• [Page text]

________________________________________

Tier 4 — Export Credit Agencies and Climate Finance
Bilateral ECAs and Climate Finance Windows
10
UK Export Finance (UKEF) EXPORT CREDIT AGENCY
UK government export credit agency. Relevant if UK-origin equipment, UK institutional equity, or UK engineering contractors are involved. Instruments: direct lending, guarantees to UK banks, buyer credit. UKEF has a Nigeria framework agreement and has supported LFTZ-proximate projects. Recent mandate expansion covers circular economy and net-zero infrastructure globally. Potential role: €30–50M guarantee on UK-sourced ACM technology and equipment exports.
11
US DFC (Development Finance Corporation) US GOVERNMENT DFI
US government's development finance institution (successor to OPIC). $60B investment capacity. Mandate includes circular economy, clean water infrastructure, and climate resilience. Nigeria is a priority country under USAID's LUWASH programme, which has an existing Lagos water infrastructure track. Instruments: loans, guarantees, political risk insurance, equity. Potential role: $20–40M in financing for the ultrapure water and hydrogen components, which directly align with USAID's existing Lagos water mandate.

________________________________________

• [Given entries]
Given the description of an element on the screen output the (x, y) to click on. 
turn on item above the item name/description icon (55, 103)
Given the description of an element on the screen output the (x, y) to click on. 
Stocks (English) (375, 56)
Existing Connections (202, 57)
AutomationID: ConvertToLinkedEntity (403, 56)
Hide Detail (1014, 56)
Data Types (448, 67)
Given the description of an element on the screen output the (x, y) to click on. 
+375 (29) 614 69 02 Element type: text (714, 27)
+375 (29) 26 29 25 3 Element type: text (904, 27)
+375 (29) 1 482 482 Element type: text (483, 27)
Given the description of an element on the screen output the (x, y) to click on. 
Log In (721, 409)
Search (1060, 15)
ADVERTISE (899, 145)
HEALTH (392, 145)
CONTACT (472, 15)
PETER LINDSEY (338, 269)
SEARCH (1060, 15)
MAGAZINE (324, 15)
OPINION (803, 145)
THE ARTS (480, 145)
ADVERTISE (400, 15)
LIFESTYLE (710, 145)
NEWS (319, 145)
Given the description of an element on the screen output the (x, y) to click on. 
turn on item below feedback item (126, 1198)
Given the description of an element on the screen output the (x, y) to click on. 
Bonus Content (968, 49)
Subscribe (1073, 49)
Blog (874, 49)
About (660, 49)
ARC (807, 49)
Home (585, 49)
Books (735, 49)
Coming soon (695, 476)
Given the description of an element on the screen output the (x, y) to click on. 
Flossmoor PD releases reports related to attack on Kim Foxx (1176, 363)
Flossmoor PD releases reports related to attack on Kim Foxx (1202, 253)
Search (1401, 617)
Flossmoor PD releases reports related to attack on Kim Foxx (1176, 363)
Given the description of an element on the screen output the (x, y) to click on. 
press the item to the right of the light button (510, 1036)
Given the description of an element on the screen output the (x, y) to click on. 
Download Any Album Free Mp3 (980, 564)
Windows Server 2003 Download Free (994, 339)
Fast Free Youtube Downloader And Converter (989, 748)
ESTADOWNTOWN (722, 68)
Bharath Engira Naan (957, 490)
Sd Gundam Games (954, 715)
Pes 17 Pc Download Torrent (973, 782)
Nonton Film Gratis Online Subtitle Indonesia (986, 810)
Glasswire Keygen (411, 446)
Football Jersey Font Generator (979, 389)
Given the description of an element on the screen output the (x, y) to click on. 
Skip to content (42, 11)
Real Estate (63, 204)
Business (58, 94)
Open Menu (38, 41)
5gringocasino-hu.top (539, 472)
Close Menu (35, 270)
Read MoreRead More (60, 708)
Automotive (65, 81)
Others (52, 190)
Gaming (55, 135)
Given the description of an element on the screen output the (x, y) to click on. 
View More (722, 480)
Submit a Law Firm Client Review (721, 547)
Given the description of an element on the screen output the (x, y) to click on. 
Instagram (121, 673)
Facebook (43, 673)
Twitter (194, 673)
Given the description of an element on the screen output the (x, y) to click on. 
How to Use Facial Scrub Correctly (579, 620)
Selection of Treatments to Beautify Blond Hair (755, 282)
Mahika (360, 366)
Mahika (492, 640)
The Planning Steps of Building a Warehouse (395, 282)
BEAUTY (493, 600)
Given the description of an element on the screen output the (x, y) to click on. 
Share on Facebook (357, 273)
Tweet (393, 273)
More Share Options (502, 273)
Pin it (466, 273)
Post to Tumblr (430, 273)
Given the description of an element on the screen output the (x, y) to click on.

________________________________________

• [Directions]
• A. Write out again, word for word, the part of the export credit text from "Tier 4 — Export" up to and including "and equipment exports.".
• B. Continue the export credit text from its last sentence.

• [Responses per task]
• A.
Tier 4 — Export Credit Agencies and Climate Finance
Bilateral ECAs and Climate Finance Windows
10
UK Export Finance (UKEF) EXPORT CREDIT AGENCY
UK government export credit agency. Relevant if UK-origin equipment, UK institutional equity, or UK engineering contractors are involved. Instruments: direct lending, guarantees to UK banks, buyer credit. UKEF has a Nigeria framework agreement and has supported LFTZ-proximate projects. Recent mandate expansion covers circular economy and net-zero infrastructure globally. Potential role: €30–50M guarantee on UK-sourced ACM technology and equipment exports.

• B.
12
Green Climate Fund (GCF) CLIMATE FINANCE
The largest global climate finance facility ($10B+ committed). Relevant windows: Mitigation (287,000 tCO₂e/yr at Phase Expanded) and Adaptation (water security in Lagos). Instruments: grants, concessional loans, equity, guarantees. GCF funding would form part or all of the 15% concessional grant tranche ($45.375M). Accredited entities in Nigeria include the AfDB and IFC. Access: via accredited entity application through AfDB's Nigeria country office. Timeline: 12–18 months for full accreditation and approval.
13
Lagos State Government (LASG) LOCAL BACKSTOP
Secondary structural comfort instrument — not a primary guarantee. LASG holds a 40% stake in Lekki Worldwide Investments Ltd (LWIL), which in turn holds 40% of LFZDC. This creates an implicit alignment between Lagos State's interests and the success of LFTZ enterprises. Additionally, the Lagos State Guarantee Scheme (operated through the Lagos Internal Revenue Service) can provide a secondary guarantee instrument for community infrastructure projects. The Lagos State Electricity Bill 2024 further strengthens LASG's ability to support energy projects in the LFTZ corridor.
§8.2 — Guarantee Execution Timeline
Milestone
Target
Lead Entity
Status
Community Feasibility Study authorization
Q3 2026
Lagos State Govt / LAWMA
REQUIRED — triggers all downstream processes
NEPZA Enterprise License application (SPV)
T0 + 4 months
Carbotura + NEPZA
NEPZA standard 6-step procedure
FGN sovereign guarantee application (FMITI)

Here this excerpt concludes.